------ Available data ------

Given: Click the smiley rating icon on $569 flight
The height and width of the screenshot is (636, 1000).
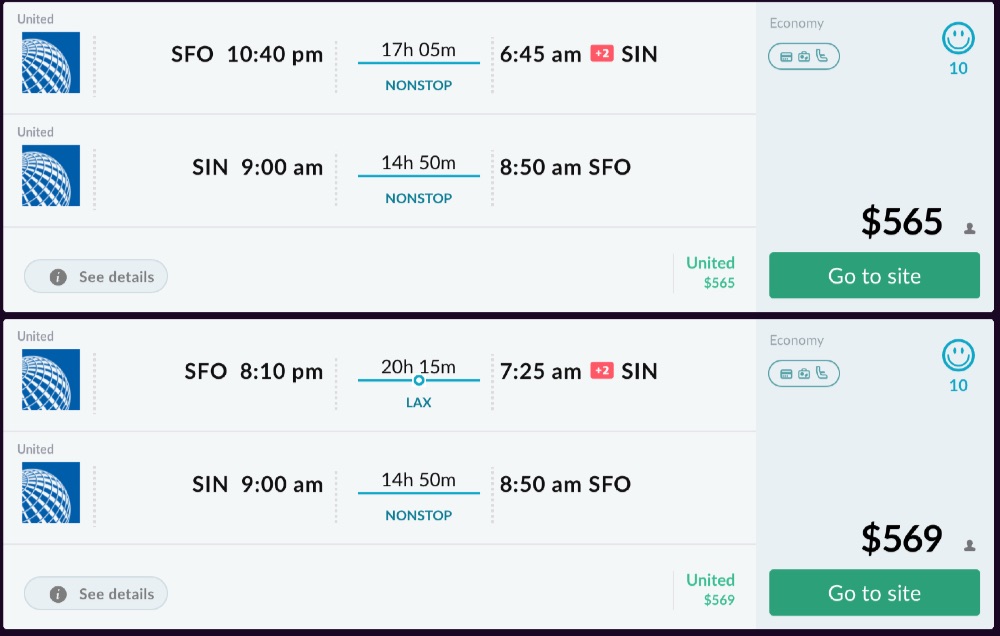Looking at the screenshot, I should (x=958, y=356).
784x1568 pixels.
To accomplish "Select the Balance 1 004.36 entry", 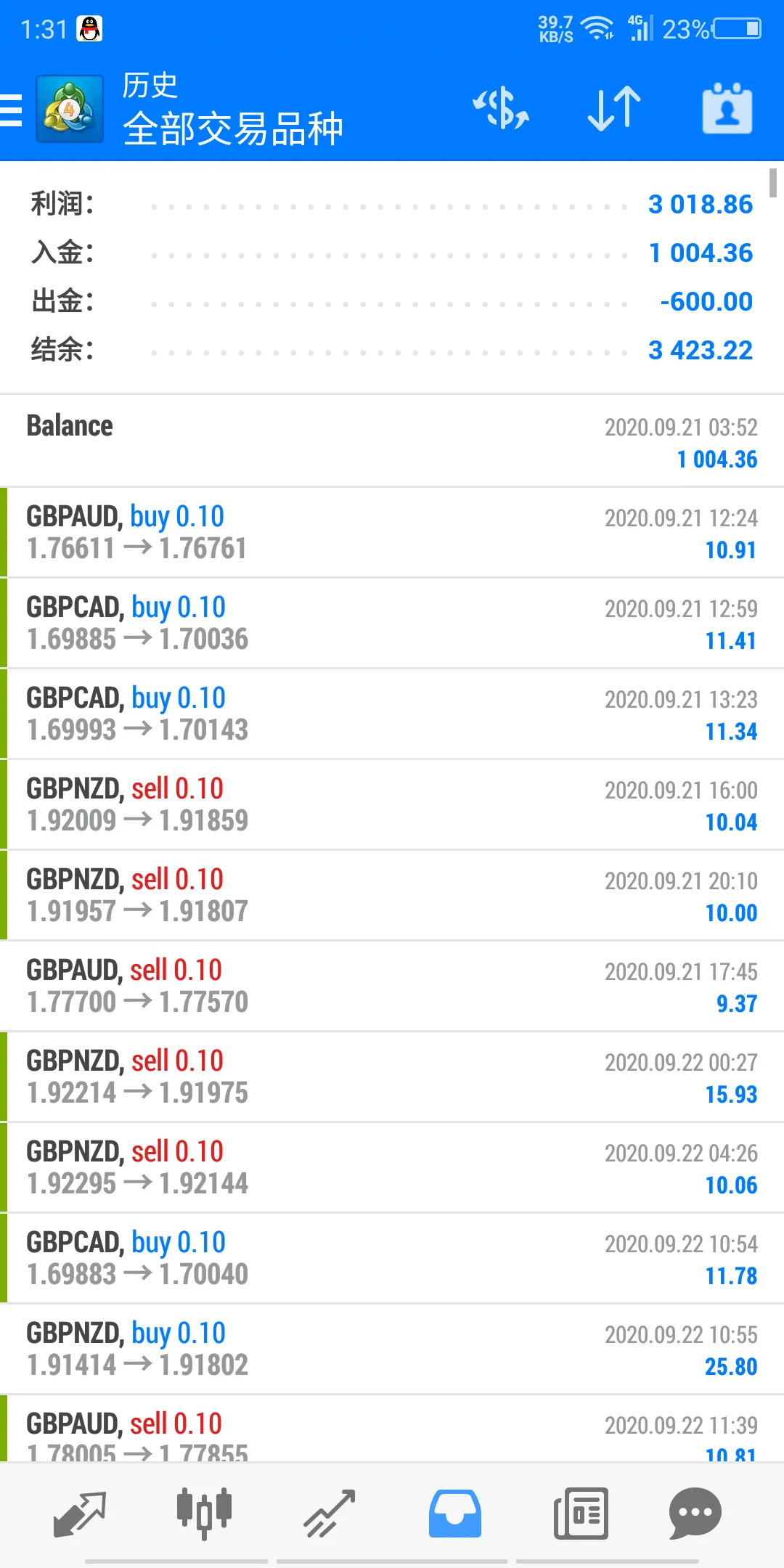I will point(392,441).

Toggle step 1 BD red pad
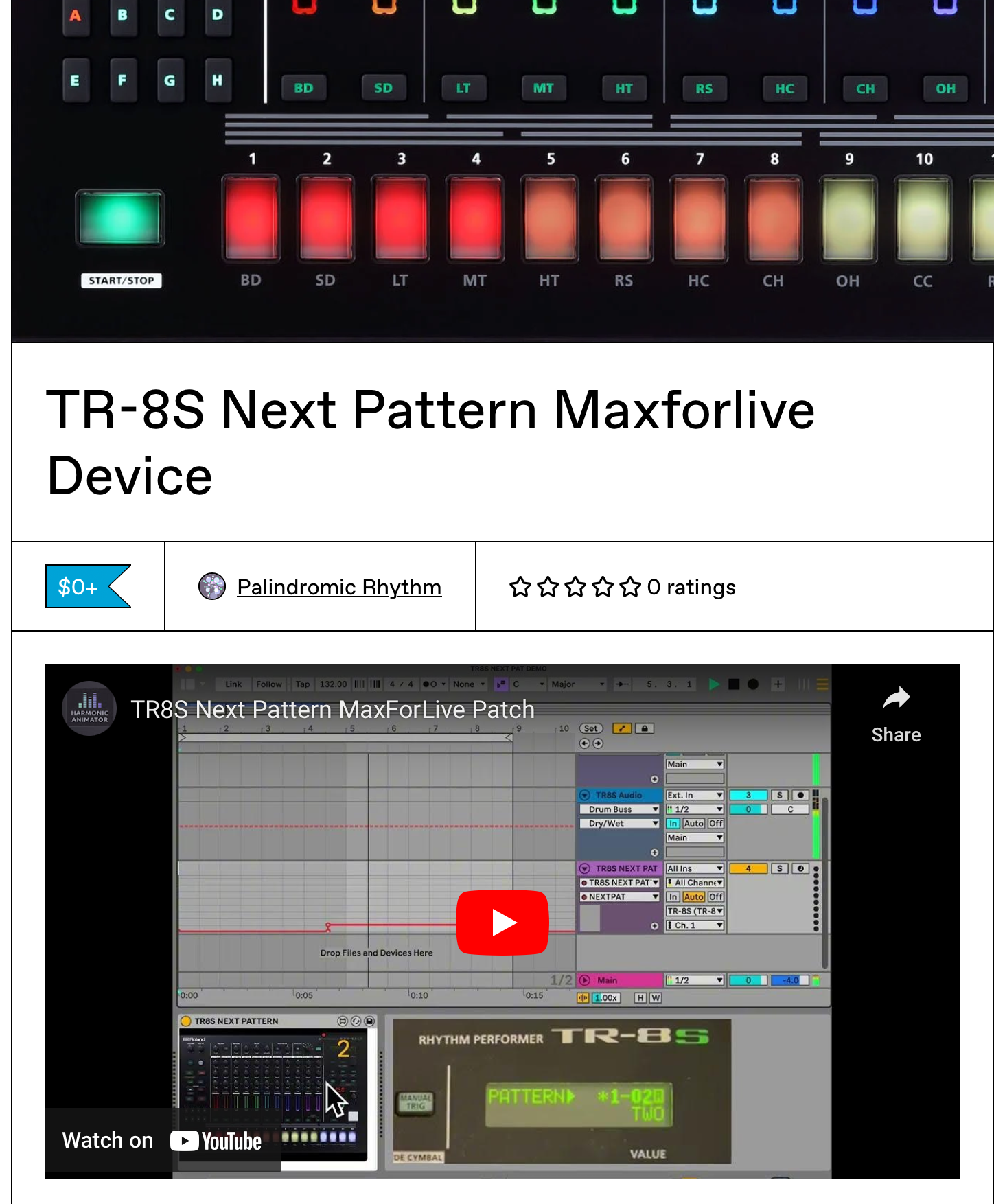point(251,218)
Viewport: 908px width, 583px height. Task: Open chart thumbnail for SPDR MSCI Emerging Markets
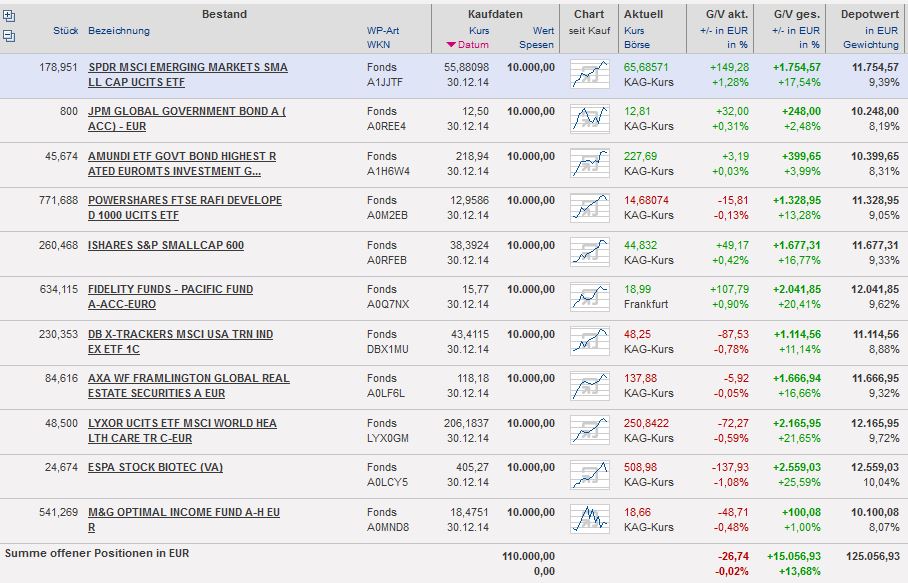pyautogui.click(x=589, y=74)
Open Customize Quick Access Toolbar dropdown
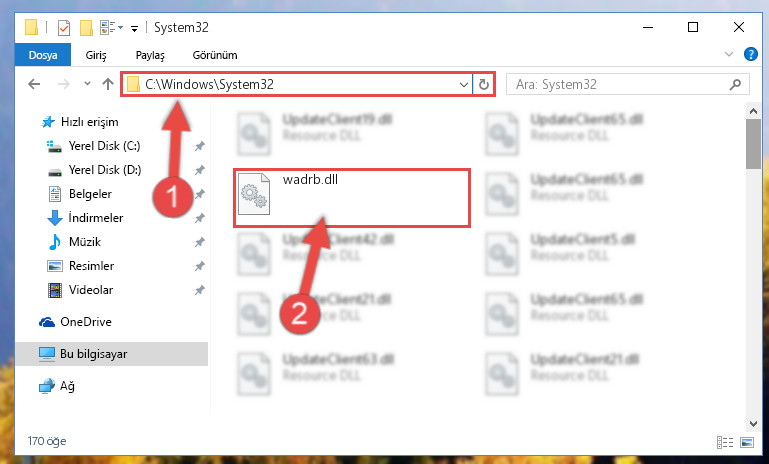The height and width of the screenshot is (464, 769). coord(134,28)
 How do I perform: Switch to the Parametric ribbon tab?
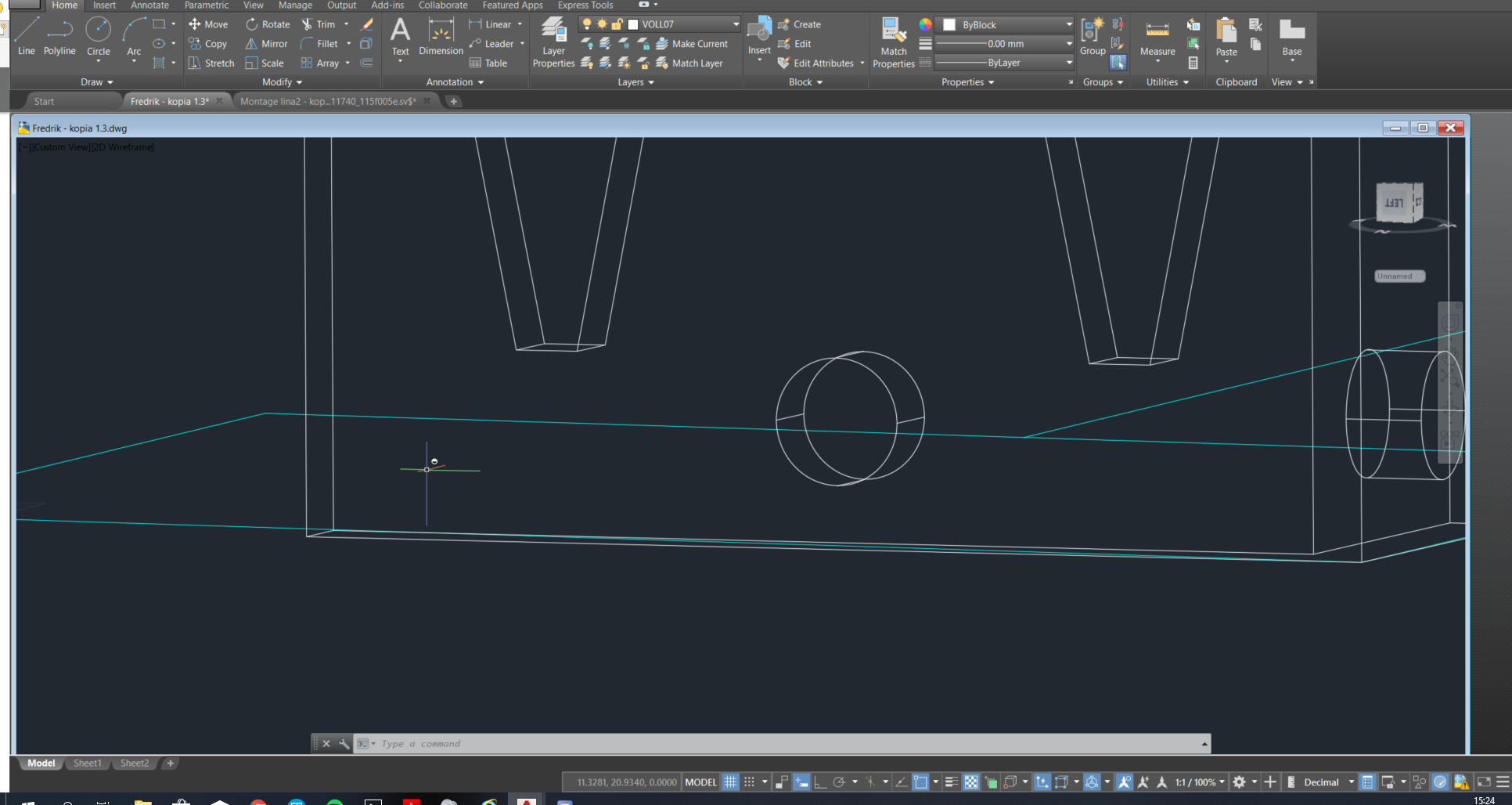tap(206, 5)
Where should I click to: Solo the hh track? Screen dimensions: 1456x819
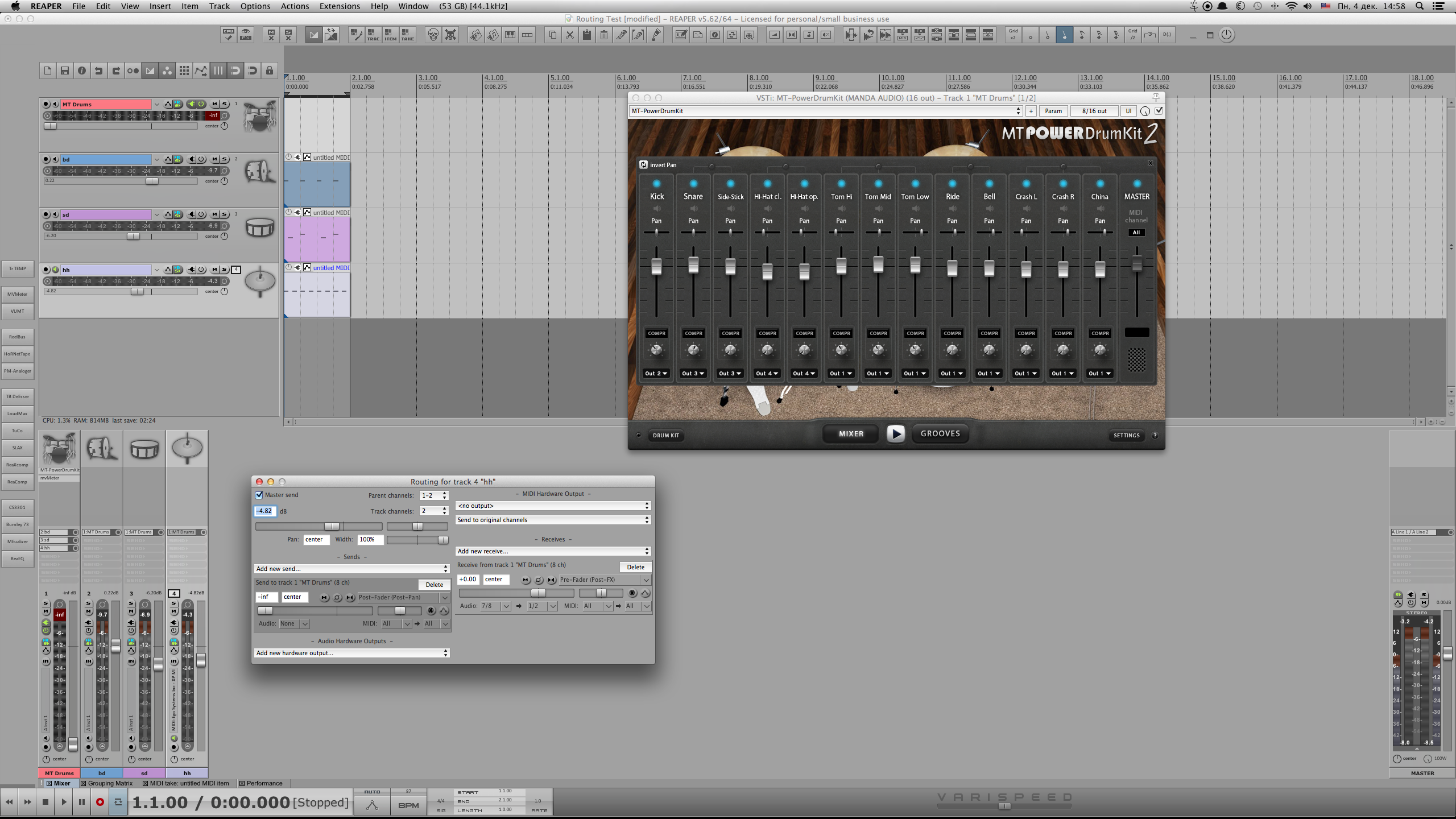coord(225,270)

------

Directions for this task - Copy the entries above word for word, starting at the line that contains "Where should I" and continuing through the last line of the entries. Leave the pictures out of your copy.

Result of the task -
Where should I click to: Solo the hh track? Screen dimensions: 1456x819
coord(225,270)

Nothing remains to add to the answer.